Gilead and Arcus: Etrumadenant Plus Zimberelimab Cuts Death Risk in Third-line Metastatic Colorectal Cancer

13 June 2024
Gilead Sciences, Inc. and Arcus Biosciences, Inc. have released new findings from Cohort B of the ARC-9 study, a Phase 1b/2 clinical trial. The study examines the safety and efficacy of a combination treatment involving etrumadenant, an A2a/b adenosine receptor antagonist, along with zimberelimab, an anti-PD-1 monoclonal antibody, FOLFOX chemotherapy, and bevacizumab (EZFB) for third-line metastatic colorectal cancer (mCRC). These results will be presented at the 2024 American Society of Clinical Oncology (ASCO) Annual Meeting by Dr. Zev A. Wainberg, a leading researcher at the University of California Los Angeles.

The ARC-9 study is the first randomized Phase 2 trial to demonstrate that a combination of an adenosine receptor inhibitor with anti-PD-1, anti-VEGF, and chemotherapy can significantly enhance clinical outcomes for patients with metastatic colorectal cancer who have already undergone at least two previous treatment regimens. Dr. Wainberg noted, "The median overall survival of 19.7 months reported in third-line mCRC is the longest observed and suggests the potential of an etrumadenant-based treatment approach for colorectal cancer."

Cohort B of the ARC-9 trial included 112 patients who were randomized into two groups to receive either the EZFB regimen or regorafenib. The median follow-up period was 20.4 months at the data cut-off on November 13, 2023. Patients in the EZFB group showed consistently better outcomes in terms of both overall survival (OS) and progression-free survival (PFS) compared to those receiving regorafenib, across all analyzed sub-groups, including those with liver metastases.

Key efficacy results from the trial are summarized as follows:

- Median OS was 19.7 months for the EZFB group (n=75) compared to 9.5 months for the regorafenib group (n=37), with a hazard ratio (HR) of 0.37 (95% CI 0.22-0.63, p=0.0003).
- Median PFS was 6.2 months for the EZFB group versus 2.1 months for the regorafenib group, with an HR of 0.27 (95% CI 0.17-0.43, p<0.0001).
- Confirmed objective response rate (ORR) was 17.3% for the EZFB group compared to 2.7% for the regorafenib group.
- Median duration of response (DOR) was 11.5 months for the EZFB group, with no comparable evaluable duration for the regorafenib group due to only one patient responding.

The safety profile of the EZFB regimen was consistent with known profiles of the individual components, and no unexpected toxicities were observed. Notably, a higher percentage of patients on regorafenib (17%) experienced treatment-emergent adverse events (TEAEs) leading to discontinuation compared to those on the EZFB regimen (5%). Additionally, fewer patients experienced Grade ≥3 TEAEs attributed to etrumadenant or zimberelimab compared to regorafenib (23.0% vs. 25.7%).

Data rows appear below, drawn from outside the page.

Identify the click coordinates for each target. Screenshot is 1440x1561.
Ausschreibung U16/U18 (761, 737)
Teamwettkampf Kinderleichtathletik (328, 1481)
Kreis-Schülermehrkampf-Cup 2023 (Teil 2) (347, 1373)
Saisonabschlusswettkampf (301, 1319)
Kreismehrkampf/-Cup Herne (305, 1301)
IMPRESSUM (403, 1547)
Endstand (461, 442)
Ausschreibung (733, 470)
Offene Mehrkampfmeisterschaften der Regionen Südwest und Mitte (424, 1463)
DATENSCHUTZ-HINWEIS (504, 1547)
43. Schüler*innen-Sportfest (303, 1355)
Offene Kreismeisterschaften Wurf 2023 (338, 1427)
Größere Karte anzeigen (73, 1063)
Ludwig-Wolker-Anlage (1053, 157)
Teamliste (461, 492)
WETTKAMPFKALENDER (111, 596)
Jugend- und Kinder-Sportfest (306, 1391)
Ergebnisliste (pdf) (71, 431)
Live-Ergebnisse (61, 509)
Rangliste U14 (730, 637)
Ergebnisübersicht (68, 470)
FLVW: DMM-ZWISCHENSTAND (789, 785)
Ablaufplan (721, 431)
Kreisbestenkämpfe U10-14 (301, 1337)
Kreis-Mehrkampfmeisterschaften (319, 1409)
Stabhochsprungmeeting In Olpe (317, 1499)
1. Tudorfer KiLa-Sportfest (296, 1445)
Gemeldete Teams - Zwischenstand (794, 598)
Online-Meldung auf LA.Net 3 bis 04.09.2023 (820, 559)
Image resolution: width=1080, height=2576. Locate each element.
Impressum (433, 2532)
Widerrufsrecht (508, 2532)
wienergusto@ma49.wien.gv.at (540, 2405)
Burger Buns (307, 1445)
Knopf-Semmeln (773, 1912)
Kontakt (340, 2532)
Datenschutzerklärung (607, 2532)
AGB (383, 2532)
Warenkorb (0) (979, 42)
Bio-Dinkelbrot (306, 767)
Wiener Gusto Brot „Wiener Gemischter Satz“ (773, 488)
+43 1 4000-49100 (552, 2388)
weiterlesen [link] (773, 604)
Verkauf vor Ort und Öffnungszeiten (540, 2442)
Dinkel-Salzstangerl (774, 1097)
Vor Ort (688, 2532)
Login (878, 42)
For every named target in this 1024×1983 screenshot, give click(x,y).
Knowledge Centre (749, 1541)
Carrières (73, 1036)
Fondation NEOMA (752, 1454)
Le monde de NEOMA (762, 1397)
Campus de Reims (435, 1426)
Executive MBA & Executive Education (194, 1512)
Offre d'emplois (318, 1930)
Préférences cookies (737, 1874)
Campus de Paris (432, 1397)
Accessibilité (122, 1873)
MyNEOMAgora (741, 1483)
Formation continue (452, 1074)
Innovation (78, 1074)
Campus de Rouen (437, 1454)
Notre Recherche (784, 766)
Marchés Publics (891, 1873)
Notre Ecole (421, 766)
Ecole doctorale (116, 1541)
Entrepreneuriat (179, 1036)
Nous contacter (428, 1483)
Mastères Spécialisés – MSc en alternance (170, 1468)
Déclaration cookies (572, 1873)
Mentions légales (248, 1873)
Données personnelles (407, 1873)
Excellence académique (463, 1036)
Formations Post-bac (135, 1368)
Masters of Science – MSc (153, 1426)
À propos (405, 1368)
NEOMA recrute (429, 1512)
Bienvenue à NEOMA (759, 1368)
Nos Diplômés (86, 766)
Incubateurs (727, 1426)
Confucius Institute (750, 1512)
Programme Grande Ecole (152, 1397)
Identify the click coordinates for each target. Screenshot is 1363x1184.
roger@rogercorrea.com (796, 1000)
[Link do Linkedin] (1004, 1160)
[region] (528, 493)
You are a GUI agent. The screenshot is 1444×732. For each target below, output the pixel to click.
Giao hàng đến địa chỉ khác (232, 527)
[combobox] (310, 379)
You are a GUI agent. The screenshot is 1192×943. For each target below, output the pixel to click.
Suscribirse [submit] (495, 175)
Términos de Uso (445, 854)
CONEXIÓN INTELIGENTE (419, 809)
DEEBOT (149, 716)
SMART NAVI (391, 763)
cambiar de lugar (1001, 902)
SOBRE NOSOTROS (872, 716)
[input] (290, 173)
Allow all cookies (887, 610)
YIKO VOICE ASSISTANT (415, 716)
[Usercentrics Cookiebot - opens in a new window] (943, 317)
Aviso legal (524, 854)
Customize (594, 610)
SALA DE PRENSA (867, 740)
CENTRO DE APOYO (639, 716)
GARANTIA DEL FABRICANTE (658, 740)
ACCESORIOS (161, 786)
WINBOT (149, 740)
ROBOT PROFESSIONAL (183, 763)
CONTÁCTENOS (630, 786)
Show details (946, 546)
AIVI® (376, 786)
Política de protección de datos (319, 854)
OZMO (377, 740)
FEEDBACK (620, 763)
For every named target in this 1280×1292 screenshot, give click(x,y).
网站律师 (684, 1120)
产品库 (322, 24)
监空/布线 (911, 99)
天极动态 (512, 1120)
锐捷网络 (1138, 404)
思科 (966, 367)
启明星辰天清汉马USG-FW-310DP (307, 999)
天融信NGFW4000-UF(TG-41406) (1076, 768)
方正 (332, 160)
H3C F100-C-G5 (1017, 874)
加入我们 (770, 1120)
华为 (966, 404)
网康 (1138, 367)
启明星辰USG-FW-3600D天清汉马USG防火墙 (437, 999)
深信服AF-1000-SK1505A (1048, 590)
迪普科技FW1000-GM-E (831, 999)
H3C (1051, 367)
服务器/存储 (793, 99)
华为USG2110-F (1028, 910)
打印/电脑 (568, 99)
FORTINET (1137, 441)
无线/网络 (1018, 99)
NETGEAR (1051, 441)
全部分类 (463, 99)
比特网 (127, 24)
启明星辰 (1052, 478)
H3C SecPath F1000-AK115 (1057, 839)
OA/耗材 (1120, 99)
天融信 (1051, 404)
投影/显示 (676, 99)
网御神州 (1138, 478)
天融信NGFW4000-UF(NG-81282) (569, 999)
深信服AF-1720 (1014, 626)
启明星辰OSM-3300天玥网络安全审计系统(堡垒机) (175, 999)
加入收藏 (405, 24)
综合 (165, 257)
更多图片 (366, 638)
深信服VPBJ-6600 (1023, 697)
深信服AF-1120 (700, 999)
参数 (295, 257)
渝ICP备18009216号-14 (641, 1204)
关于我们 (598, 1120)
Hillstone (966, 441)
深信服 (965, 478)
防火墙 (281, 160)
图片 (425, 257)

Etrumadenant and zimberelimab remain investigational and have not received regulatory approval for any use, and their safety and efficacy for treating colorectal cancer are yet to be established.

The ARC-9 study continues to evaluate the combination of etrumadenant, zimberelimab, FOLFOX, and bevacizumab in various cohorts of mCRC patients, focusing on progression-free survival as the primary endpoint and overall survival as a key secondary endpoint. Cohort B specifically enrolled patients who had previously progressed on oxaliplatin- and irinotecan-based chemotherapy regimens with anti-VEGF or anti-EGFR therapies.

Etrumadenant is designed to combat adenosine-mediated immunosuppression within the tumor microenvironment, potentially restoring antitumor immune responses. Zimberelimab aims to inhibit PD-1, thereby reinvigorating T-cell antitumor activity. Both are being tested in various combinations to evaluate their potential against different cancer types.